On Twitter, he hailed what he claimed was the “decline” in the number of new confirmed coronavirus cases and deaths in the country, despite the fact that the US continues to have the highest death toll in the world at almost 100,000 and by far the most confirmed cases.
The president urged state authorities around the country to move forward quickly with their reopening plans, saying that the schools, in particular, should open “as soon as possible.”
As of Sunday, the United States had detected 1,640,972 coronavirus cases and registered 97,679 deaths from Covid-19, according to the ongoing tally being kept by The Johns Hopkins University.

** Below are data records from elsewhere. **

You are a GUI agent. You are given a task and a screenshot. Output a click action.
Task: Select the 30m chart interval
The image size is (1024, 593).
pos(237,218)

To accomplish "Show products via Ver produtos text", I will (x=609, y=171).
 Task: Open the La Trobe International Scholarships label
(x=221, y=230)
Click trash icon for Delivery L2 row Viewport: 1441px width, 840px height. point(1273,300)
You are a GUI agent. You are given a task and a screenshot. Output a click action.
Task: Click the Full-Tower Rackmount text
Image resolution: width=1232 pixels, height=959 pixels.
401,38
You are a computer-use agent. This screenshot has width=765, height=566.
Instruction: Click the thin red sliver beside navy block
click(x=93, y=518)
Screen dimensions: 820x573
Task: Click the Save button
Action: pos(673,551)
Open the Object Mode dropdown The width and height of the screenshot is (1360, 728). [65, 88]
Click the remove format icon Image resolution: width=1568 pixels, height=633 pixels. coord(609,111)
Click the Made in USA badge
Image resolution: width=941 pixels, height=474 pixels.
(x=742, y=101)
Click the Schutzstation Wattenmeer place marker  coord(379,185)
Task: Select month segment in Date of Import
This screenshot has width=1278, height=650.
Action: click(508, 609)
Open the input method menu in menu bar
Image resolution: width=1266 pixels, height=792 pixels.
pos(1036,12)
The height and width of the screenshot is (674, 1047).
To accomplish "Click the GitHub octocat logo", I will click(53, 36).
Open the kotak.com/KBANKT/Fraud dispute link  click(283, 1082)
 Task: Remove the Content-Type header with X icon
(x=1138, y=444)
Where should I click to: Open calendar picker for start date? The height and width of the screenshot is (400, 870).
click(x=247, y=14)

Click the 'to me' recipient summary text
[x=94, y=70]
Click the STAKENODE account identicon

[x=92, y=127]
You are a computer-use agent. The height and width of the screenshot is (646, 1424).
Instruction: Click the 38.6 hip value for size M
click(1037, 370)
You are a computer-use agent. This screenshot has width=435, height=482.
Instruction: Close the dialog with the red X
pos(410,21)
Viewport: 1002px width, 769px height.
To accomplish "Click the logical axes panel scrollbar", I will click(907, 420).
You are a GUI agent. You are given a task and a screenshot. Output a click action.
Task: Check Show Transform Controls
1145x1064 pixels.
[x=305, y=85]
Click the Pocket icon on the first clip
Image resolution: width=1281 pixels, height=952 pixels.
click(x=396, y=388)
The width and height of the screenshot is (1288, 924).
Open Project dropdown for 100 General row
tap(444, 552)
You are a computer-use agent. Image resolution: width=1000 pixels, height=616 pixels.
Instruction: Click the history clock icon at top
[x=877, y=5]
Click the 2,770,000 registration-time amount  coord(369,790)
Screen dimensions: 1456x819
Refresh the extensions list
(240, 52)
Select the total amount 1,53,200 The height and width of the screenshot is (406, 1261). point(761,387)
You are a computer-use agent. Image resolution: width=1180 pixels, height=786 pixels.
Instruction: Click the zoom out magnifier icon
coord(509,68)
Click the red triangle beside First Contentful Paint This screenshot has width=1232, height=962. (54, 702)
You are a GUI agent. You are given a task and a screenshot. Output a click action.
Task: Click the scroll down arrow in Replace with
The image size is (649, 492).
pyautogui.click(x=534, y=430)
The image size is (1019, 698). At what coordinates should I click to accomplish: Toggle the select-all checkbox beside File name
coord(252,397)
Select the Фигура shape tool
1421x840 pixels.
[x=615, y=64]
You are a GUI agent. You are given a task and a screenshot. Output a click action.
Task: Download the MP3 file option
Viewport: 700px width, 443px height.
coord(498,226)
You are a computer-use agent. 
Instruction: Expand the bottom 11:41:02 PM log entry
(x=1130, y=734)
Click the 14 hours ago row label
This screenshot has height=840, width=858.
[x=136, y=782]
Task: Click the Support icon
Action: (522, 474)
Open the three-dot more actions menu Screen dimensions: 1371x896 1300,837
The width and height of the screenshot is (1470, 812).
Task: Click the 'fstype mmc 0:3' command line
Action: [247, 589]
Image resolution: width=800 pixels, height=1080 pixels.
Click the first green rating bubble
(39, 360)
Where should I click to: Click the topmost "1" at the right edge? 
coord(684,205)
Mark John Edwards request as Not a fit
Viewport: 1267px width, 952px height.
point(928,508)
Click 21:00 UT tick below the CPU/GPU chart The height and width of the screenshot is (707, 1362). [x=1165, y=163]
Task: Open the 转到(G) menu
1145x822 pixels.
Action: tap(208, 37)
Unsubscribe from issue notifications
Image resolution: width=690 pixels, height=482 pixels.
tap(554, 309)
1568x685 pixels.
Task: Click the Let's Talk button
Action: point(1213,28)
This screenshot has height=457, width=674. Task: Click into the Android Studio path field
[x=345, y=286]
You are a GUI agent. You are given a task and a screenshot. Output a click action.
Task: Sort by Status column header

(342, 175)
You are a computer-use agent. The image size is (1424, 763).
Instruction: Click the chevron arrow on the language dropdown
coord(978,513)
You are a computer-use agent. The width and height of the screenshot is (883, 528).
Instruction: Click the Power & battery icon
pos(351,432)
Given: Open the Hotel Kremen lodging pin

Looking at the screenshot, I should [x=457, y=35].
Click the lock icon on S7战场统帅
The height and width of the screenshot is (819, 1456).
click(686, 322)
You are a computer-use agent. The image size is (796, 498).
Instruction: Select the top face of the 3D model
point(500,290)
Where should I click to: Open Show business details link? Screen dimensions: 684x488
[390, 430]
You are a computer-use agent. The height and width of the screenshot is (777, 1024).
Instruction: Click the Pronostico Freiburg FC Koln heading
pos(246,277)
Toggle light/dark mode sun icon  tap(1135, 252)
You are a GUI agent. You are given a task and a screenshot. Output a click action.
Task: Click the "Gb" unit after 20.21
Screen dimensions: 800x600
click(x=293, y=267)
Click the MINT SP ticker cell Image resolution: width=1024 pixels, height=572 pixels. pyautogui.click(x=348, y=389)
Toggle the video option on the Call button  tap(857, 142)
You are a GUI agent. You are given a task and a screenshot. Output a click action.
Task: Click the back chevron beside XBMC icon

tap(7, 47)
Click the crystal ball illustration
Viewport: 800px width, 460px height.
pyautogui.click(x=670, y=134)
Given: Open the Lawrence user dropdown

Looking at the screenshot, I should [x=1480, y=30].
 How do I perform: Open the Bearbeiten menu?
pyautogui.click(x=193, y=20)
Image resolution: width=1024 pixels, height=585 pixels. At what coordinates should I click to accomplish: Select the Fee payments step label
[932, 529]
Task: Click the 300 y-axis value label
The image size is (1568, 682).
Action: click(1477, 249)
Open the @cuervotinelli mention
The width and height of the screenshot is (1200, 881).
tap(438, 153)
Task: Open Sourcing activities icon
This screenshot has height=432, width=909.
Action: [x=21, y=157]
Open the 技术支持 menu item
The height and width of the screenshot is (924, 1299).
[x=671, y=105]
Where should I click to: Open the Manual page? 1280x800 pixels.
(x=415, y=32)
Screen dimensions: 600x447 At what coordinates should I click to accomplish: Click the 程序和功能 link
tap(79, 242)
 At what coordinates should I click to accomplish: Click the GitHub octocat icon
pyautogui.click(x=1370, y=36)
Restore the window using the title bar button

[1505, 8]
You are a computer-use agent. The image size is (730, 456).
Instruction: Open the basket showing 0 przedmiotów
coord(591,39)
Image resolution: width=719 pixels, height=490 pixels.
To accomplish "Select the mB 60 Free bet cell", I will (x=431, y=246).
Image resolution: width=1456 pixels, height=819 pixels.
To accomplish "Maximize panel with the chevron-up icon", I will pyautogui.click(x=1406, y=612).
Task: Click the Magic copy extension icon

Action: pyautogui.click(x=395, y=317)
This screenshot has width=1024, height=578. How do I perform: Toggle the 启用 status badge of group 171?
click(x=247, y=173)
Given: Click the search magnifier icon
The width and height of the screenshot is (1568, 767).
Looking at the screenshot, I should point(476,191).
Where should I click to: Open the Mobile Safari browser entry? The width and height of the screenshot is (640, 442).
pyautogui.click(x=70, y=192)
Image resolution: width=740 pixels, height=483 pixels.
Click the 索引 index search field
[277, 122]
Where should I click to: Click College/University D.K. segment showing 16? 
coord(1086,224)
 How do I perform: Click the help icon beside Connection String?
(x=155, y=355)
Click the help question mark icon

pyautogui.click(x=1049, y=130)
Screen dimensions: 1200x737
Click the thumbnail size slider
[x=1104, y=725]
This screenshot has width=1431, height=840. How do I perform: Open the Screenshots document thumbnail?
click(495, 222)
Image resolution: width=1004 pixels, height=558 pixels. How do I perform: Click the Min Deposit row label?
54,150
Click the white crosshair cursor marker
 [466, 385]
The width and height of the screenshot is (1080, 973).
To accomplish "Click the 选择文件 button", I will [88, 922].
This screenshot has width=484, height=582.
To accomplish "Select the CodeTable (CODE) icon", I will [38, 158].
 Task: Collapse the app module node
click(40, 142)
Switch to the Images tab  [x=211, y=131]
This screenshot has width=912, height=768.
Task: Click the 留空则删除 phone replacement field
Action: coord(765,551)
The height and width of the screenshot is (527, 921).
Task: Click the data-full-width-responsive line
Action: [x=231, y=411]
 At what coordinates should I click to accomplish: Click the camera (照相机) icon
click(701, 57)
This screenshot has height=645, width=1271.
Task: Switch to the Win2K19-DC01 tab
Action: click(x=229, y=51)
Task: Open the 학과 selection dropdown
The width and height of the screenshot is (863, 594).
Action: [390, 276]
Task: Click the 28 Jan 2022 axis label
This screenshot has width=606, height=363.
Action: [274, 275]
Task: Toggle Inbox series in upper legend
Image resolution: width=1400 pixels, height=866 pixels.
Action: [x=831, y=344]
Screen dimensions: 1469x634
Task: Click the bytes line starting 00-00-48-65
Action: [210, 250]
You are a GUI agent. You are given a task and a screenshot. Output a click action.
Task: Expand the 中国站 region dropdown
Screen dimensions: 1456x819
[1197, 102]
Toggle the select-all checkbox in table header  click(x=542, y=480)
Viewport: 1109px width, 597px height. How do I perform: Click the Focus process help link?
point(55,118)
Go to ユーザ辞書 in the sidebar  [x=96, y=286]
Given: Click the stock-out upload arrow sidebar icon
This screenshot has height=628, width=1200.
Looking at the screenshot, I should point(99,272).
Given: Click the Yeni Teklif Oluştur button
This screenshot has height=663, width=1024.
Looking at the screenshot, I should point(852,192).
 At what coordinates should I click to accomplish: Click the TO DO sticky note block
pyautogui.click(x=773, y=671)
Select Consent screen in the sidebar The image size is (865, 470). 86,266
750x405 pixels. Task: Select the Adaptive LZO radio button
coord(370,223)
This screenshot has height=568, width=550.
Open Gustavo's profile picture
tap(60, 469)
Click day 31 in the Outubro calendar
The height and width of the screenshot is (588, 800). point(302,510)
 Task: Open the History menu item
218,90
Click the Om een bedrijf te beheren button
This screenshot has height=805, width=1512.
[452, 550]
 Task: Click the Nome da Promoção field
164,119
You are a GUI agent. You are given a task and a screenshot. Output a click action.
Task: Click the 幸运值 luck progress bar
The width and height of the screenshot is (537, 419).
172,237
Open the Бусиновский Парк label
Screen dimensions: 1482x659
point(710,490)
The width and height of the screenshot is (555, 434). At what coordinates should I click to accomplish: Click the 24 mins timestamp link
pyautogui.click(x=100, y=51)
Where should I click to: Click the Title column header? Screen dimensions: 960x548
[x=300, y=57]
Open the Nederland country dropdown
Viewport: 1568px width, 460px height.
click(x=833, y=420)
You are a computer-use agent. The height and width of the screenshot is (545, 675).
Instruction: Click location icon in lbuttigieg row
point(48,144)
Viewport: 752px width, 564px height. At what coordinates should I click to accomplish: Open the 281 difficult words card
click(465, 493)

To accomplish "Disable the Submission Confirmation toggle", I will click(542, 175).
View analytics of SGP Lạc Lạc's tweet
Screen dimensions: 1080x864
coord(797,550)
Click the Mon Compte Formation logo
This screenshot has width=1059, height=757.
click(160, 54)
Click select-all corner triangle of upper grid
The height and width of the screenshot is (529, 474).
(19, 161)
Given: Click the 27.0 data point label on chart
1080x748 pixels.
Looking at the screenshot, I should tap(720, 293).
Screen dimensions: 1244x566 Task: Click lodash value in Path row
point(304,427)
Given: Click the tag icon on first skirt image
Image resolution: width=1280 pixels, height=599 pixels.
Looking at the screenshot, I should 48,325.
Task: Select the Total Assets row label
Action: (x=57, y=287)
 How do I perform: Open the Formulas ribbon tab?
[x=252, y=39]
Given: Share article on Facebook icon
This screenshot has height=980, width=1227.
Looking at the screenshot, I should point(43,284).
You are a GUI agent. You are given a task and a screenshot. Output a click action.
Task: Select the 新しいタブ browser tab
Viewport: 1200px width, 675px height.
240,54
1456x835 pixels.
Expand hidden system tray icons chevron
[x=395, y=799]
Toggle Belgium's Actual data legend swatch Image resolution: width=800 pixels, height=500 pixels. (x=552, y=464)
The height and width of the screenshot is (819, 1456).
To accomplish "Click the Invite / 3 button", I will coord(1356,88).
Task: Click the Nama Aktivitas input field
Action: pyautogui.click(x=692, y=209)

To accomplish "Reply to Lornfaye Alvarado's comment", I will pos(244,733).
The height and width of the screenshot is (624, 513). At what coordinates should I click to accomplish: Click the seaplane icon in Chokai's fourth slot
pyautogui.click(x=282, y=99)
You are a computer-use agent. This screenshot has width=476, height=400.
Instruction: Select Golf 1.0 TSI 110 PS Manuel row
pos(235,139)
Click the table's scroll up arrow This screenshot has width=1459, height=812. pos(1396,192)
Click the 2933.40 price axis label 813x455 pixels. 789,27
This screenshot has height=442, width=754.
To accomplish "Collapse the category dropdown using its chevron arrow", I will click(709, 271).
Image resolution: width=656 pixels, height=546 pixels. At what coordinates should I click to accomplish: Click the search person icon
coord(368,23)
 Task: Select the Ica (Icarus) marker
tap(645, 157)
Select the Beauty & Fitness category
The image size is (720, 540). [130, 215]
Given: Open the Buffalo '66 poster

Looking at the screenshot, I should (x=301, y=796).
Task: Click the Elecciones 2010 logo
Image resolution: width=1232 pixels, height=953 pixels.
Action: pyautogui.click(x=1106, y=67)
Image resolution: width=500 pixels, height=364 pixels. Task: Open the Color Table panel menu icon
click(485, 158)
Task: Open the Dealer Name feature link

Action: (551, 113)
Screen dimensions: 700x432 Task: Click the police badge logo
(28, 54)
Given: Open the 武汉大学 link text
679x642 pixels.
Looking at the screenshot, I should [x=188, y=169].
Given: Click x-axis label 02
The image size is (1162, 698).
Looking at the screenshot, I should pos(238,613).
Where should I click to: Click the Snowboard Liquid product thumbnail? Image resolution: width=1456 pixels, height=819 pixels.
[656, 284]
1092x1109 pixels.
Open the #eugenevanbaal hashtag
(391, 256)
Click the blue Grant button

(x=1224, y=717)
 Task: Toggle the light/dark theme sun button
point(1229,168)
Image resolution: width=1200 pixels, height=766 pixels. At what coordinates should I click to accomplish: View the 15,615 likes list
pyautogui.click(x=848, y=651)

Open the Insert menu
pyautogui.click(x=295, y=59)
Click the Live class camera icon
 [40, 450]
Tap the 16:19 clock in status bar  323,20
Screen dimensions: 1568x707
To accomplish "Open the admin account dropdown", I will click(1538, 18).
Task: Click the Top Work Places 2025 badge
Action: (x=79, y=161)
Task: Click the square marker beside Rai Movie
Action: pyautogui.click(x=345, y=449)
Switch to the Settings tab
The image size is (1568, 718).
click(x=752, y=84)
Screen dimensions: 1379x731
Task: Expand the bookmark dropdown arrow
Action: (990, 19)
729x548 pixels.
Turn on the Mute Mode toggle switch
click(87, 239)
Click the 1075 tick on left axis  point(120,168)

With the lifting of restrictions and the good weather on Memorial Day weekend across most of the country, millions of Americans flocked to the beaches, with Memorial Day itself considered to be the informal start of summer in the US and an occasion to be with family or participate in open air activities.
However, the images of huge crowds at various public places around the nation set off alarms among health professionals, many of whom fear a resurgence in coronavirus cases as people emerge from lockdown and come in close contact with one another again.
The beaches in the states of New Jersey, Florida, Maryland, Georgia and Virginia all were jammed with large numbers of people enjoying the sunny weather – many of them not wearing facemasks – and similar numbers headed for the Gulf of Mexico beaches in Texas, Louisiana and Alabama, a situation that made it extremely difficult to maintain proper social distancing, if anyone out and about was so inclined.
Stephen Hahn, the US Commissioner of Food and Drugs, took to the social networks to remind people that the coronavirus has not yet been brought under control in the US and that it is up to every individual to protect themselves and their community.
Also, Dr. Deborah Birx, one of the leaders of the White House coronavirus task force, noted the importance of using facemasks in public places and maintaining social distancing to help limit the spread of the highly infectious virus that causes the sometimes deadly Covid-19 pneumonia.